When she sees students struggle, Andrea McKenna identifies with their frustration. A daughter of migrant workers and a former English Language Learner (ELL), McKenna is a first-generation college graduate whose studiousness and intelligence helped her become the stellar educator she is today.
Lauded by peers as a “warm demander” and a “tirelessly hard worker,” McKenna encourages the toughest students to achieve by employing educational practices like collaborative groups, technology, student interaction and individual data to plan her lessons.
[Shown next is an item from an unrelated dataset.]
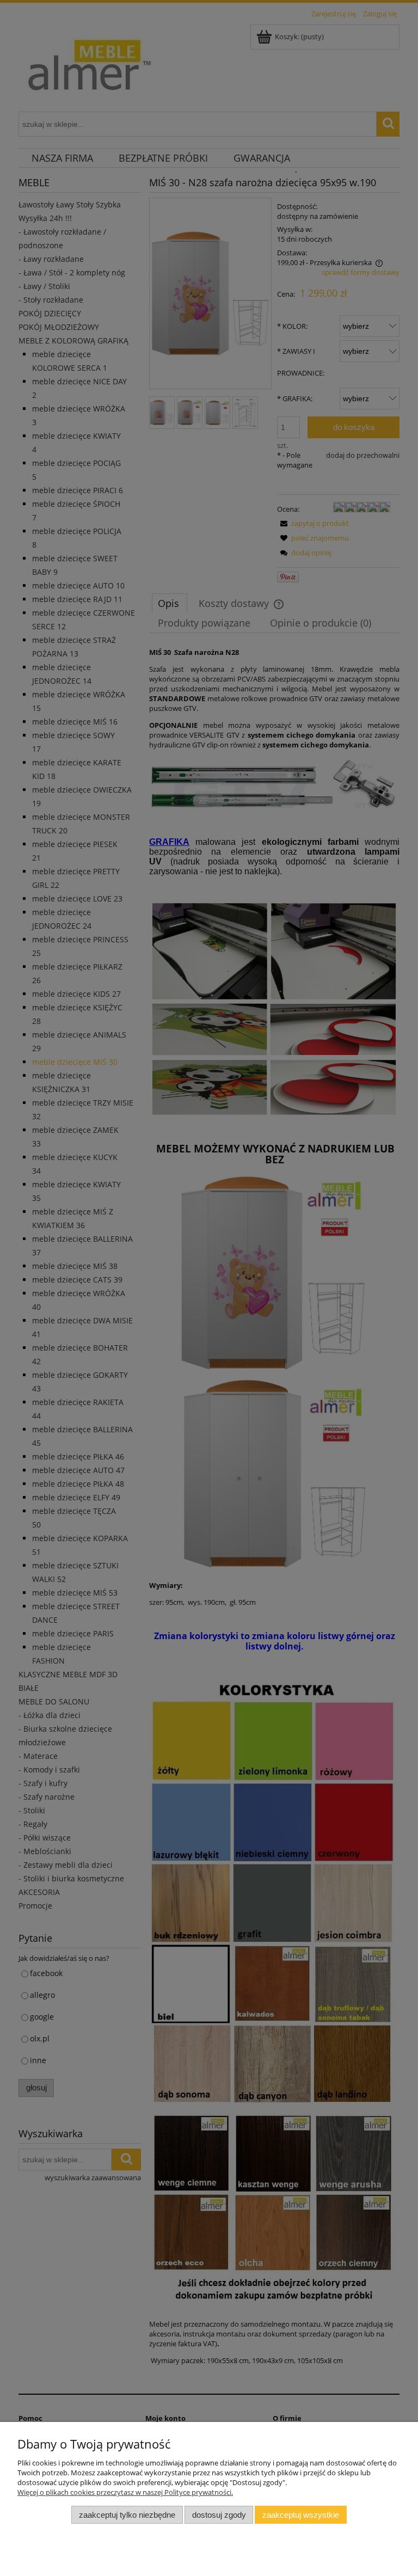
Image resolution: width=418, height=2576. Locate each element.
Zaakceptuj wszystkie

In 2010, she had 72 ELL students. Of those, 97 percent showed growth on their literacy scale scores. Sixty-one percent moved up a proficiency level. (Of those 44, 42 jumped from basic to proficient, and two rose from proficient to advanced.) In 2007, grade 6 literacy scores indicated 46 percent proficient; 2009, 51 percent; and 2010, 64 percent. As for grade 7, in 2007, 52 percent were proficient; 2009, 57 percent; 2010, 68 percent. Grade 6 Limited English Proficient (LEP) students upped their proficiency by 30 percent in three years; grade 7 LEP students jumped by 26 percent.
As English department chair, McKenna holds membership on the Arkansas State Textbook Adoption Committee for Language Arts, AR State ACTAAP Review Committee for Literacy, AR State ACTAAP Statistical Review Vertical Team Committee and many others. Little wonder she is described as "a lynchpin to all the great things that are happening at J.O. Kelly School."